Ontem quando li no Globo a notícia sobre o tubarão bocão, de quase 6 metros de comprimento, encontrado em Arraial do Cabo, no Rio de Janeiro, lembrei de um episódio que vivi naquelas águas claras.
Aconteceu numa época em que ainda podíamos acampar na areia da praia, que então era quase deserta. Chegamos durante a noite enquanto chovia. A escuridão era quase total. Armamos as barracas na base do tato e fomos logo dormir.
O dia seguinte amanheceu maravilhoso. O céu azul sem nuvens prometia um bom dia de praia. Eu e minha amiga Gelita nos levantamos cedo e ficamos à toa na areia a observar o mar. Ainda estava cedo para entrar na água cristalina, que devia estar fria.
Logo, mais uma pessoa do grupo acordou e veio se juntar a nós duas. Era um rapaz morava em Brasília, de visita ao Rio de Janeiro, e que não estava acostumado a despertar assim tão perto do mar. Ele tinha um apelido engraçado: Marcha Lenta ou, mais simplesmente, Lento.
Eu e Gelita queríamos levar o Marcha Lenta pra passear, para que ele conhecesse melhor as praias e a cidade. De onde estávamos, olhando para a praia, víamos um morro à direita que ia diminuindo de altura até se transformar numa pontinha que desaparecia no mar. Não sei quem teve a idéia de irmos até aquela ponta, que parecia ser a entrada daquela enseada. Partimos, sem avisar a ninguém, pois todos estavam ainda dormindo.
Aquele morro, que de longe parecia fofo e verdinho, não era tão amigo visto de perto: sua vegetação consistia de cactus e outros espinhos, que só paravam de crescer quando encontravam as rochas e o mar. Por isso fomos caminhando pelas pedras. Eu e Gelita usávamos apenas biquinis, o Lento uma bermuda. Devia ser umas 8 horas da manhã e nem havíamos tomado café. Pensávamos que o passeio seria curto e logo estaríamos de volta ao acampamento.

◆ **Instrução dada a**
Repita literalmente o trecho do relato sobre Arraial do Cabo, começando em "O dia seguinte" e terminando em "mais simplesmente, Lento.".

◆ **Entradas fornecidas**
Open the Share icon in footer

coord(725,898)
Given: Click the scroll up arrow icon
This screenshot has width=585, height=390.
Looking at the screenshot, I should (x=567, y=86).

◆ **Instrução dada b**
Troque "footer" por "header" em todas as entradas e reescreva-as com o resto inalterado.

◆ **Solução completa a**
O dia seguinte amanheceu maravilhoso. O céu azul sem nuvens prometia um bom dia de praia. Eu e minha amiga Gelita nos levantamos cedo e ficamos à toa na areia a observar o mar. Ainda estava cedo para entrar na água cristalina, que devia estar fria.
Logo, mais uma pessoa do grupo acordou e veio se juntar a nós duas. Era um rapaz morava em Brasília, de visita ao Rio de Janeiro, e que não estava acostumado a despertar assim tão perto do mar. Ele tinha um apelido engraçado: Marcha Lenta ou, mais simplesmente, Lento.

◆ **Solução completa b**
Open the Share icon in header

coord(725,898)
Given: Click the scroll up arrow icon
This screenshot has width=585, height=390.
Looking at the screenshot, I should (x=567, y=86).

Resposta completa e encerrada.